Aims This study explored the association of active acute anterior uveitis (AAU) with depressive feelings and patients’ general health.
Methods This case-control study comprised 80 participants: 35 patients with an active case of AAU and 45 healthy peers were analysed to compare their depressive moods (Beck depression inventory (BDI), Zerssen Mood Scale (ZMS)) and general health (Short form-8 health survey (SF8)). Furthermore, patients were questioned regarding the presence of distress, occupational satisfaction and impairment in performing daily life tasks.
Results During an acute attack, AAU patients were shown to suffer from depressive moods more often than their healthy peers (BDI 54% vs 9%, respectively; ZMS 2.7-fold shift in mood levels towards depression) and experienced a reduction in mental and physical scores (SF8).
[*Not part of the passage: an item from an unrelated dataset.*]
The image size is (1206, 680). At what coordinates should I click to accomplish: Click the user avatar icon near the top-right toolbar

Patients felt impaired reading (94%), driving (69%) and working (69%). In all, 74% of the patients believed that distress was a probable trigger. Lack of occupational satisfaction was associated with a persistence of depressive feelings and a reduction in physical health.
Conclusions AAU patients exhibited a significant psychopathology towards depression, a reduction of general health and impairment of performing daily life tasks. Patients who were unsatisfied at work seemed to suffer even more. The results underline the importance of offering psychological support to the patients and providing information to patients and close social contacts.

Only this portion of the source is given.